Sunday, December 21, 2008

Musings On Cameras

Another 'Hysterical Crying Girl' video clip is making the rounds, this time a US student who is, well, strongly reconsidering her idea of using the fire extinguishers to 'make it snow' in her house so she could delight her sorority sisters with snow angels.

Ok, if the idea sounds dumb, you should see the dignity with which she reflects back on her stunt. Or lack of it. What struck me is the editorial commentary on the Jezebel page around the video. Key phrase for me:
"Why it might be fake: Some of her mannerisms/utterances seem so over the top that they feel actress-y."
My thought to that is, well, at this point, somebody being 'actress-y' on video might just be what we should expect from people under 25, even when expressing genuine emotions.

The current tweens, teens, and twenty-somethings have basically grown up being registered on digital media. Not just digital snapshots anymore, all results being instantly uploaded to Facebook, Bebo, and other social sites, but moving pictures, yourself on TV. Being able to pose and look interesting on command when you see a lens for a static shot, no matter what the occasion, is only a basic skill nowadays. Whereas most people born before 1980 have grave problems just getting a passable yet still stiff, grin on an image, most everyone born after that knows how to generate a pose, a grin, a group or gang sign, a physical contortion to show the best curves or shape or social identifier, a group hug and pile-up to look like a happening team, the moment a picture might be taken. It's the result of digital cameras and their instant results becoming so ubiquitous, as well as a now relentless and ubiquitous celebrity culture of professional posers being available for these boys and girls and young men and women to model themselves on with regards to how to pose when you see a lens.

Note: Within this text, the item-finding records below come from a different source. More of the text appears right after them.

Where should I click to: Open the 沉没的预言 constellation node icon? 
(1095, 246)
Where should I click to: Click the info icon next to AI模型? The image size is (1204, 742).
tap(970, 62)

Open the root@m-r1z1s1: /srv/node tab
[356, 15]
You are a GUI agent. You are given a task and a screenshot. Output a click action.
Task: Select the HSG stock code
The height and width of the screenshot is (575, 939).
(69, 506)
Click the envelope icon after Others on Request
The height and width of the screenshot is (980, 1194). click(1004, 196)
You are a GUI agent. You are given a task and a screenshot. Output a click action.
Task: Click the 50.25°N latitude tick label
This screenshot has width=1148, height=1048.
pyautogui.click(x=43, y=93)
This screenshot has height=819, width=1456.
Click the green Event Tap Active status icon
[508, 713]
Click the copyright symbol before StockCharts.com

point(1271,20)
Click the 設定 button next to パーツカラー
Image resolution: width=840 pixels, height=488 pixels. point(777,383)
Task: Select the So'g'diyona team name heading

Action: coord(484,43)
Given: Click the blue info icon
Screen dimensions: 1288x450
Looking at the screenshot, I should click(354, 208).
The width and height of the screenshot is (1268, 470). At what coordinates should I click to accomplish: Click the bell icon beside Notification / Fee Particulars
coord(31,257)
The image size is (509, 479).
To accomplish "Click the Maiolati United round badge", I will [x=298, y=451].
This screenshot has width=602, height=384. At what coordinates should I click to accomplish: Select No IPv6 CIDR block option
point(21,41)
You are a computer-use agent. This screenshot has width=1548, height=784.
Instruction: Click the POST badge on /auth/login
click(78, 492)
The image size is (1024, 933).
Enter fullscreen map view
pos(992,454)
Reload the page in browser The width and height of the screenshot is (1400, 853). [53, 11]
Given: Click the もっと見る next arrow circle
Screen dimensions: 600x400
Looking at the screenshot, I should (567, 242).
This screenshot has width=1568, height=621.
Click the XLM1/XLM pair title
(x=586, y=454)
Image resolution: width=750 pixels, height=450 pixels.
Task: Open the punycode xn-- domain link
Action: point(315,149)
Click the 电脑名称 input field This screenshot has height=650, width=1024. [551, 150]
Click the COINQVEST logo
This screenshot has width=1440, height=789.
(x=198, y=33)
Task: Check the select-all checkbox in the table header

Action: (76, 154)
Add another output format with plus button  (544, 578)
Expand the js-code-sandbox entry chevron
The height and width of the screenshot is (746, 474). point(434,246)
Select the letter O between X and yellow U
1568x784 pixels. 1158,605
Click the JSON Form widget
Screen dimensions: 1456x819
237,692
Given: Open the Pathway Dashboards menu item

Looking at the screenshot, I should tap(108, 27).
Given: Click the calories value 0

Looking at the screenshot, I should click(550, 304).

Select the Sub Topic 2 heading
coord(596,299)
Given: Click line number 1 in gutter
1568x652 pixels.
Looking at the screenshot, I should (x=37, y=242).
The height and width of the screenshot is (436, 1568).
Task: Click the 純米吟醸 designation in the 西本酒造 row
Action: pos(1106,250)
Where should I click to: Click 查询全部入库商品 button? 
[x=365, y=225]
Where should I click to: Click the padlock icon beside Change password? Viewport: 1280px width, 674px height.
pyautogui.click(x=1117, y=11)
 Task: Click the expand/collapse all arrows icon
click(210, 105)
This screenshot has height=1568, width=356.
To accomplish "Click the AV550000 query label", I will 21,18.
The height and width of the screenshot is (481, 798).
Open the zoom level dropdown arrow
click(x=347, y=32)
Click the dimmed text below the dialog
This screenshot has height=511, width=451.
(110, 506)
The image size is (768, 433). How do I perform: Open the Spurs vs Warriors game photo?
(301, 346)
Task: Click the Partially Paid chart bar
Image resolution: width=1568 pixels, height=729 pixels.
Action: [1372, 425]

And now webcams are everywhere, built into almost every notebook worth the name, used to chat and show off and record, and constantly being used, including, and heavily, by the current teens, people in a stage of life where you are consumed with exploring yourself, and that has its effects. It's not just stories about kids snapping naughty shots of themselves getting into trouble, but the phenomenon is broader than that: I recently was told the anecdote by a father, currently on an extended gig away from his children, about how when he tries to have a video conversation with them on Skype, he can see his teen daughter looking more at the window showing the feed from her camera than at the window of him, turning her face and shoulders as she, almost compulsively but without consciously noticing, is trying out poses, exploring her face, exploring how she comes across, instead of paying full or even half attention to her conversation partner.

No outward expression of emotion is 'pure'; very early on children begin to model how to laugh and cry and be angry on their environment, which they are trying to communicate with after all. We change how we laugh and cry and show anger depending on what surrounds us, what the norms and manners are, what we get exposed to, and told is normal. I could see it in my nephews 5 years ago when they suddenly started being exposed at age 9 to animes, how they stomped their feet when they wanted to express frustration, jerked their shoulders or grimaced anger in what seemed really exaggerated cartoony ways but fit perfectly with the aesthetic of exaggerated cartoony emotional reaction shots as seen of what they were seeking out to watch on TV. The modeling isn't even conscious, but we are social animals: we do what we see.

So what would the model be for how to show your emotions on video? What will the YouTube Skype generation model itself on, without even noticing, to come across effectively during all their cam sessions? Acting. The results of what they see on TV. The short-hand to communicating internal emotional states effectively and directly they see every day. Most of it what we would call Bad Acting, no less. When you are emoting in front of a lens, that is how you project to look like, what we have been taught crying and laughing and angry people look like on a screen. Broad, and dramatic, meant to jump across technology. And that they model their expressions after having seen themselves on camera for years, and how other people 'act' on reality TV shows for years in a further round in this dialog between people and media, doesn't mean they don't have genuine internal feelings. It means they just have been influenced heavily by the technology around them, and internalized its messages.

If sorority girl is 'actress-y' in how she cries, it may indeed signify that she is a complete fake, a real actor paid by an ad agency to contort her face to relate this anguish for some commercial reason. (But no actor would cry that 'fake looking'.) It may also signify that this girl has already spent so much time in front of a camera she is unable to not adapt how she carries herself, unable to not be 'actress-y', when one is pointed at her.